_EXTRACT TO READ_
>>>
Exercise 1:  Give a precise definition of the function step_M for an
arbitrary 2-CM, M.


Now given the limited structure of counter machines, it is not even
apparent what it would MEAN to compile Scheme onto one of them.  Basic
Scheme printable values such as symbols, lists or even negative integers
are not available in counter machines, so we cannot expect a counter
machine program to produce the same printable values as a Scheme source
program.

The obvious thing to do would be to define some representation of Scheme
values in terms of counter machine values, namely, nonnegative integers.
We would then require that for any Scheme "source" expression, S, the
compiled code--a counter machine we will call M_S--halts with the contents
of some designated "output" counter equal to the nonnegative integer
representation of the value of S.  However, for our purposes it is not
necessary to develop such a representation of Scheme values.  Namely, to
conclude that the halting problem for various nano-computers is
undecidable, it is enough to simulate halting behavior only.

We say a 2-CM HALTS iff it halts when started in the "standard" initial
configuration (0, 0, 0).  Our main result is:


THEOREM: (Scheme->2-CM) There is a procedure for translating any Scheme
expression, S, into a 2-counter machine, M_S, such that
                          S halts iff M_S halts.
<<<
(Data items)
>>>
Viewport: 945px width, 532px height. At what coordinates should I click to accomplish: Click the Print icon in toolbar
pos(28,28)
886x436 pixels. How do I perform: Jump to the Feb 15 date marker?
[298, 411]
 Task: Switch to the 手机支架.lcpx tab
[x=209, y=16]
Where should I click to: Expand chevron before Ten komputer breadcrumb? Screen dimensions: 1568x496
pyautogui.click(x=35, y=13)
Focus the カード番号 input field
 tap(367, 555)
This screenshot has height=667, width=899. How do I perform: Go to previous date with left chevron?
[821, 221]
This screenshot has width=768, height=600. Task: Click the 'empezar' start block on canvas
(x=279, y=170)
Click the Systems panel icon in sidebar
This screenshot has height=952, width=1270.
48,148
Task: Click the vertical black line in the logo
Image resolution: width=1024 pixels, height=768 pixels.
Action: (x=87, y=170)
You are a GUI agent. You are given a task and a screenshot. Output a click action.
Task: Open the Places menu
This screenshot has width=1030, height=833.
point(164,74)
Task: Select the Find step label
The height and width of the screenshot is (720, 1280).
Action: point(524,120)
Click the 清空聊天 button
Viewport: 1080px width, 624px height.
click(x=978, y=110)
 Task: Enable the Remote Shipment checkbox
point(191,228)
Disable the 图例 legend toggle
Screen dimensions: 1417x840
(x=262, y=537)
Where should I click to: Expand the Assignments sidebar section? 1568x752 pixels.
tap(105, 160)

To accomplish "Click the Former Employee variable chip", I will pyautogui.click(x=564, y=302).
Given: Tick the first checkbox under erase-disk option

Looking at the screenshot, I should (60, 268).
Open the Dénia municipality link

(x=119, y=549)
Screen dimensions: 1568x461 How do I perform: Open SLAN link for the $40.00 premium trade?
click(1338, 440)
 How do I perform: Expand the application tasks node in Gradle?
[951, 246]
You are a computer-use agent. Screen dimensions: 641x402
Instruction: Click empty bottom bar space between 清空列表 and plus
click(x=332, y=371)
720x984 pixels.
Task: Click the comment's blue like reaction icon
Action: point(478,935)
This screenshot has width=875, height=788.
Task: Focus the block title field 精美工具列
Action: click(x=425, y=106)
<<<
_THE TASKS_
(A) Starting with the line in the records that contains "886x436 pixels. How" and going on through the line that contains "pyautogui.click(x=35, y=13)", write all of those lines out again, requests included, with each click coordinate in the answers multiplied by 1.05 and rounded to a whole number, halves rounded up. Give only those lines.
(B) Continue the text on compiling Scheme into two-counter machines, starting after its last sentence.

_THE RESULTS_
(A)
886x436 pixels. How do I perform: Jump to the Feb 15 date marker?
[313, 432]
 Task: Switch to the 手机支架.lcpx tab
[x=219, y=17]
Where should I click to: Expand chevron before Ten komputer breadcrumb? Screen dimensions: 1568x496
pyautogui.click(x=37, y=14)

(B)
From this we immediately conclude

COROLLARY: The 2-Counter Machine Halting Problem is undecidable.


Going from Scheme expression, S, to 2-CM, M_S, is a long trip, and we need
some "rest stops" along the way.  The beginning leg of the trip is the
longest, ending at the first rest stop: Register Machines with a Heap
(Heap-RegM's).

Heap-RegM's are the machines which Abelson/Sussman use as a target for the
Scheme compiler described in their book.  These are machines with a fixed
number of registers capable of holding symbols, integers, and CONS-CELLS
whose CAR's and CDR's are register contents.

In their initial development of Heap-RegM's, Abelson/Sussman assume
Heap-RegM's have some moderately high-level operations (eg,
"LOOKUP-IN-ENVIRONMENT").  Subsequently they explain how to implement all
such operations using basic operations on integers, booleans, and symbols,
along with only the heap operations CONS, CAR, CDR, SET-CAR!, SET-CDR!.

The second rest stop is also described by Abelson/Sussman.  They show how
to represent and garbage-collect the heap of cons-cells and their contents
with Random Access Machines with Indirect Memory References (RAM-w/ref's).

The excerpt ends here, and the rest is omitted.